Dataset entries
============

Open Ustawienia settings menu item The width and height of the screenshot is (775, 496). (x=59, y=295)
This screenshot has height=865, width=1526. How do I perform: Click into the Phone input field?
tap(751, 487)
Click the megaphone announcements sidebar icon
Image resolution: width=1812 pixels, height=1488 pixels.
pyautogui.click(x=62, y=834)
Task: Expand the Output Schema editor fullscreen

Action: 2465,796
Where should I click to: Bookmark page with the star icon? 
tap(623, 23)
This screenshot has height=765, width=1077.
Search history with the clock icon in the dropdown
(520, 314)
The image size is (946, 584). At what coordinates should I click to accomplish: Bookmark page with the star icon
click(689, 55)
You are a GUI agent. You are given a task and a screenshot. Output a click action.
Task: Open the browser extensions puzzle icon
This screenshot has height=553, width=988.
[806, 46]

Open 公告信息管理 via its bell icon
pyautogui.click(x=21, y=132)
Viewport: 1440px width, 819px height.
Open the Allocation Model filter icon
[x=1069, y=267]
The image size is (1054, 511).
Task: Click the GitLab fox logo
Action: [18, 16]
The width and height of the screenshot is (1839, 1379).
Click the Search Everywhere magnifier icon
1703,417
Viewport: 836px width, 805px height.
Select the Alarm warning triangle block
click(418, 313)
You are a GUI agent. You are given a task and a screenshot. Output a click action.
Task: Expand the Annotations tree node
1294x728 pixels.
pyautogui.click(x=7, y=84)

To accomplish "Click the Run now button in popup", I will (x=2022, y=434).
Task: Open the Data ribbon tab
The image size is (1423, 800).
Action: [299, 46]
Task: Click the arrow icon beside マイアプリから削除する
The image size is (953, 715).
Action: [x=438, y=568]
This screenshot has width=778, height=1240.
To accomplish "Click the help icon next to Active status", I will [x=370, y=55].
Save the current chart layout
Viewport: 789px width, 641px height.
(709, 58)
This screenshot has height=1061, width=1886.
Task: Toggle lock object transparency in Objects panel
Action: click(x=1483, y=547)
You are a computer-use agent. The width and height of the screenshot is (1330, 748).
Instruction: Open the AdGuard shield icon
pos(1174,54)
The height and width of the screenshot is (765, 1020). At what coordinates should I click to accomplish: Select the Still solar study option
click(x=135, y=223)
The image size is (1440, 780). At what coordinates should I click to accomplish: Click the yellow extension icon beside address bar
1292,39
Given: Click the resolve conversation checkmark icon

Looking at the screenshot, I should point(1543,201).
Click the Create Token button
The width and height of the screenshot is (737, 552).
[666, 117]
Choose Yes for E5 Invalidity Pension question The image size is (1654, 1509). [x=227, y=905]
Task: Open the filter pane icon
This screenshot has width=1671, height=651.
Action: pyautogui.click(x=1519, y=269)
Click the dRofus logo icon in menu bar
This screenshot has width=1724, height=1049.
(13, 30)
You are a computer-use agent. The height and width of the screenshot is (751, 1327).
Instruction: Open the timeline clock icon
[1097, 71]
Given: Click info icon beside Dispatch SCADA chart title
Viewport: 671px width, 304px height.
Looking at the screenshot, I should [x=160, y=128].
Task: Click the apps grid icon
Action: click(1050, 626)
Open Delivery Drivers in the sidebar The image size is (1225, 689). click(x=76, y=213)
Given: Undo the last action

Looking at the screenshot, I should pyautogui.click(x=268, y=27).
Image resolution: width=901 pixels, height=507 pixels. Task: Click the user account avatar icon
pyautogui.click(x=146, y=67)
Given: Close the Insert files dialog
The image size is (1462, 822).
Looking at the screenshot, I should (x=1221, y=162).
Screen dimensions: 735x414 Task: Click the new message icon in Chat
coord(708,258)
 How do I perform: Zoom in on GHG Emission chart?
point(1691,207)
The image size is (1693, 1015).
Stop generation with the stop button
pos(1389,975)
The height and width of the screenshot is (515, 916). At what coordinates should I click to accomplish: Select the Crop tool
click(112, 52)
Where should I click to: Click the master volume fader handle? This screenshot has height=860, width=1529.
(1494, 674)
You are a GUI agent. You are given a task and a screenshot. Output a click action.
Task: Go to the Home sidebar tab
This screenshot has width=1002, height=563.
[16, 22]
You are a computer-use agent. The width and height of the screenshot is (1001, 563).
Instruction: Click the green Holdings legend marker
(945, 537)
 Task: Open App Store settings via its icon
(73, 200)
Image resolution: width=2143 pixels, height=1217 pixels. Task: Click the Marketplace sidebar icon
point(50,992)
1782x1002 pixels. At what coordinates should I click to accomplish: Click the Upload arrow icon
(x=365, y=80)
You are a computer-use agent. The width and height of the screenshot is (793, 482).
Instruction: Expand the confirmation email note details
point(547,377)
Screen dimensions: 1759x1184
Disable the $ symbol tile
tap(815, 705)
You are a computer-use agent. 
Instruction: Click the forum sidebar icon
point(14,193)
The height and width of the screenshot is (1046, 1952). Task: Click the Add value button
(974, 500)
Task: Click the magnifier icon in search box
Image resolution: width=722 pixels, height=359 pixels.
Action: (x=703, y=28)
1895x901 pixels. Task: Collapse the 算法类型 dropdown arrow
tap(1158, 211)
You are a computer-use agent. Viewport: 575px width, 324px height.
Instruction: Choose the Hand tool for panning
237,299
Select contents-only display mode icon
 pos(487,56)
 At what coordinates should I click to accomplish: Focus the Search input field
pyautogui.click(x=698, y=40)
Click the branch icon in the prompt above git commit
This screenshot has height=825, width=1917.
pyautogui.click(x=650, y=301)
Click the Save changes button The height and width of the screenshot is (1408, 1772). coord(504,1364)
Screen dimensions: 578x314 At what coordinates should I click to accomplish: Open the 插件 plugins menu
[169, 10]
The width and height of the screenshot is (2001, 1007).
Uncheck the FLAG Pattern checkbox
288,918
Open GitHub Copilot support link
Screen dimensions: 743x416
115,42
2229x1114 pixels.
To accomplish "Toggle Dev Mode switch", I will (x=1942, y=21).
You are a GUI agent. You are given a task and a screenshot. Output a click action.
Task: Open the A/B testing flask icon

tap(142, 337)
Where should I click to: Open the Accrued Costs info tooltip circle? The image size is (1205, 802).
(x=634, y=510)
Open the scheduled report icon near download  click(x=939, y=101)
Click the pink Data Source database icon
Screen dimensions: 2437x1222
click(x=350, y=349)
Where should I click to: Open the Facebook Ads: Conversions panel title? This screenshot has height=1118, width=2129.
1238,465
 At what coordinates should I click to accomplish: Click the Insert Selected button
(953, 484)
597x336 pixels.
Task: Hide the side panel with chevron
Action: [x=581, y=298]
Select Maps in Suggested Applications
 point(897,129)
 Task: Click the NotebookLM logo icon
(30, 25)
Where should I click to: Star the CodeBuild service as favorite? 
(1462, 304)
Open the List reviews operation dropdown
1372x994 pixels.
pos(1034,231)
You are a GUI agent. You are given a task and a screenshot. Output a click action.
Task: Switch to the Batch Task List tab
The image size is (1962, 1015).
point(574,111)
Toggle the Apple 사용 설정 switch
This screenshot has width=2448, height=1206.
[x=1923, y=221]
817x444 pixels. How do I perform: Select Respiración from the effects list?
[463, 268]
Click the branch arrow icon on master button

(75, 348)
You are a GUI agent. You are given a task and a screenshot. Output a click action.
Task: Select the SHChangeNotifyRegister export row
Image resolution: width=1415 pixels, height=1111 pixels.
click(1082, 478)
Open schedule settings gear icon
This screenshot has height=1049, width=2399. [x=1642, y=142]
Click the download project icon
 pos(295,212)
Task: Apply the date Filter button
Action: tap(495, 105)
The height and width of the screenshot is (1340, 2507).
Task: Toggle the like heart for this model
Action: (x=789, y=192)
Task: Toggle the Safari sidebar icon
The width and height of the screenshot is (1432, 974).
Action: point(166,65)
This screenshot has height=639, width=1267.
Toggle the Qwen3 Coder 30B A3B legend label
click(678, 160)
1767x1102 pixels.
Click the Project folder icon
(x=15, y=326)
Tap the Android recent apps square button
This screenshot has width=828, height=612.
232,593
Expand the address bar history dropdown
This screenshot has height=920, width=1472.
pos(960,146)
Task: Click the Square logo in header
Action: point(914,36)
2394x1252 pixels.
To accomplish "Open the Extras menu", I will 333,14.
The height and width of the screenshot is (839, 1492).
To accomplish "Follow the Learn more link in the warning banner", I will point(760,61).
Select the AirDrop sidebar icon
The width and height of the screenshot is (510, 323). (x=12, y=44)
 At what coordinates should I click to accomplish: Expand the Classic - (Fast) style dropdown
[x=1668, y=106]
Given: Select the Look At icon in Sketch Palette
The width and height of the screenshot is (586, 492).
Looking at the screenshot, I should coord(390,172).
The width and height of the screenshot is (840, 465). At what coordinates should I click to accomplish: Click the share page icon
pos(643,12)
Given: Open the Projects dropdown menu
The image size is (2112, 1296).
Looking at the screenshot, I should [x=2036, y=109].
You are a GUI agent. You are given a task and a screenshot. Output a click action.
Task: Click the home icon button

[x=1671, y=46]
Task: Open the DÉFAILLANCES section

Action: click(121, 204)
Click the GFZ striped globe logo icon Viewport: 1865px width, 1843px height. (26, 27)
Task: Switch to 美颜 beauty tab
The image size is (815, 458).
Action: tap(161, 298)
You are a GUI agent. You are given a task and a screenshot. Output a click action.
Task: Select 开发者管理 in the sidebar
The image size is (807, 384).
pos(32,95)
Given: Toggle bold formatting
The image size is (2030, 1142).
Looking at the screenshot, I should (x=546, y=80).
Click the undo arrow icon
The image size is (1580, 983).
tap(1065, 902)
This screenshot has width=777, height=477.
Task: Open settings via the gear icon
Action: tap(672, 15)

============

Work required →
Whenever a line of the data holds the string "computer", pick that line out.

Response to the exercise →
You are a computer-use agent. The width and height of the screenshot is (1330, 748).
You are a computer-use agent. The height and width of the screenshot is (751, 1327).
You are a computer-use agent. The width and height of the screenshot is (1001, 563).
You are a computer-use agent. The width and height of the screenshot is (793, 482).
You are a computer-use agent. 
You are a computer-use agent. Viewport: 575px width, 324px height.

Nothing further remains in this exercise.